Exercise goal |
Identical copies of all the records below are needed.

Items from a dataset |
-- Opening Marker --

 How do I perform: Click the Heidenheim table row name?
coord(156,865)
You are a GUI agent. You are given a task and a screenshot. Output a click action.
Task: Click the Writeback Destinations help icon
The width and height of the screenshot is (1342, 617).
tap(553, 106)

-- Closing Marker --

Exercise response |
 How do I perform: Click the Heidenheim table row name?
coord(156,865)
You are a GUI agent. You are given a task and a screenshot. Output a click action.
Task: Click the Writeback Destinations help icon
The width and height of the screenshot is (1342, 617).
tap(553, 106)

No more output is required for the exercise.